I don’t fly. Since the TSA put its latest set of security-theater rules in effect, I just can’t do it (or ask my family to) in good conscience.
It comes down to this: I know too many people who would be traumatized by the kind of treatment the TSA has made mandatory. I can think of too many cases where either the backscatter machines or the invasive patdowns would cause lasting damage, the kind no flight is worth:
- My prosthetic breasts are none of your concern. Even if I’m a man.
- No, my child will not remove her cancer wig so you can check it for weapons.
- No, I will not tell my child that sexual assault by a government official is “a game.”
You get the idea. Privacy is important. For some people, it’s vitally important. And it’s relevant, because I have not committed a crime. Getting on an airplane is not probable cause to believe I will.

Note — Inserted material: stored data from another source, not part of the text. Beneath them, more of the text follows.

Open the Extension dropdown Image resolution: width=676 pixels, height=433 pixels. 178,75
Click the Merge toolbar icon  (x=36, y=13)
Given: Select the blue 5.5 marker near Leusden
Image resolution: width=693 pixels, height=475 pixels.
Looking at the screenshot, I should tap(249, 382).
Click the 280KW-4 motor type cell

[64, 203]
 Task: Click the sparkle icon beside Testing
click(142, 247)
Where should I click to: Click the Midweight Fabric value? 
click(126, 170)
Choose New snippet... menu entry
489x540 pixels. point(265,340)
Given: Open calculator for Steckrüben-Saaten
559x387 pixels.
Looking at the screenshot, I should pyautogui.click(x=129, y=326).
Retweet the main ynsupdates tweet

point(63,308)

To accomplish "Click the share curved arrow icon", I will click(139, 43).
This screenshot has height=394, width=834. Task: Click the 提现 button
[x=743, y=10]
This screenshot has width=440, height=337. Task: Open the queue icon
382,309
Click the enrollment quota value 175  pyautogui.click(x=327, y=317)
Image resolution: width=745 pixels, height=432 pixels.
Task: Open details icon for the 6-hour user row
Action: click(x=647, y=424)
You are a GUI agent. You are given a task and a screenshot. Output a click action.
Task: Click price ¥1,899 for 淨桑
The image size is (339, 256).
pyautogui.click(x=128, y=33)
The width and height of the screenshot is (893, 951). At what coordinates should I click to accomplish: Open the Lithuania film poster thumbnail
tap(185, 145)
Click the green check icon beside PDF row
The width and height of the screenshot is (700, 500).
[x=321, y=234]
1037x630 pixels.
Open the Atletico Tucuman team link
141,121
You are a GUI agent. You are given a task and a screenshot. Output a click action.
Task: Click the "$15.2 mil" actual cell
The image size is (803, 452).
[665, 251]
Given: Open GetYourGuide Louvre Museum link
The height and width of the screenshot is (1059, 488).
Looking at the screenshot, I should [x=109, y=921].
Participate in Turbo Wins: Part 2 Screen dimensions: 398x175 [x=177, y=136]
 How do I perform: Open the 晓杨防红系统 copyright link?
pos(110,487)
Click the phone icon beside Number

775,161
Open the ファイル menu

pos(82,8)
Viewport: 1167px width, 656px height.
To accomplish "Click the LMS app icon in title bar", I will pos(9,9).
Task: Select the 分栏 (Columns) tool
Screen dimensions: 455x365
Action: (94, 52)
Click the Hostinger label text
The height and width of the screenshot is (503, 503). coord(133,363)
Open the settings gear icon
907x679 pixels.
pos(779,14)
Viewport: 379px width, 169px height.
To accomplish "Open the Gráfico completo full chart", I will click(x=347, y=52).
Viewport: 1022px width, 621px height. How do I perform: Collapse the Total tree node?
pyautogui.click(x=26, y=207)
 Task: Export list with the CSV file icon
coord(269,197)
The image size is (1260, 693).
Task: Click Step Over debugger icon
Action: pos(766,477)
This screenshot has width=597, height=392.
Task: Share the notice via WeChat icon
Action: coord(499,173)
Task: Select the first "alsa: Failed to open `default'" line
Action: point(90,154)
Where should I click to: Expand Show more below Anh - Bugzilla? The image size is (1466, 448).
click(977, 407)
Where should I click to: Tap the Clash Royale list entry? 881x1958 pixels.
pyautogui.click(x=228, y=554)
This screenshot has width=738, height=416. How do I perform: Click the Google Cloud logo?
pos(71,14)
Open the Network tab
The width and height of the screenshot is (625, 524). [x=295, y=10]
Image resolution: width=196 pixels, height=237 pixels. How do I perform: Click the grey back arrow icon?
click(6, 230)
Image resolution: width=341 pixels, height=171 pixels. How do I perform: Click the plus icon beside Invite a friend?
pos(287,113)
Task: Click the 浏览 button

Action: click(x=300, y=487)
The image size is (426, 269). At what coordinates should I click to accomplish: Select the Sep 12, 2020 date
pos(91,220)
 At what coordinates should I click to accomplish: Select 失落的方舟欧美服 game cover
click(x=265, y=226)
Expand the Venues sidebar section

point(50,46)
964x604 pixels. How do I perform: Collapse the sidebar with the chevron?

Yes, I realize that not all these cases apply to me. I also know that my family won’t necessarily be subjected to the backscatter or the patdown. The point—and to me it’s the only important point—is that no one deserves to be treated this way, and I refuse to support a system that does so.
Each time I choose not to fly, I’ll send a letter to the airline I would have used, the airports I would have gone through, and the TSA to let them know why. I hope that eventually they’ll see reason and do away with these crazy searches. Until then, I won’t fly.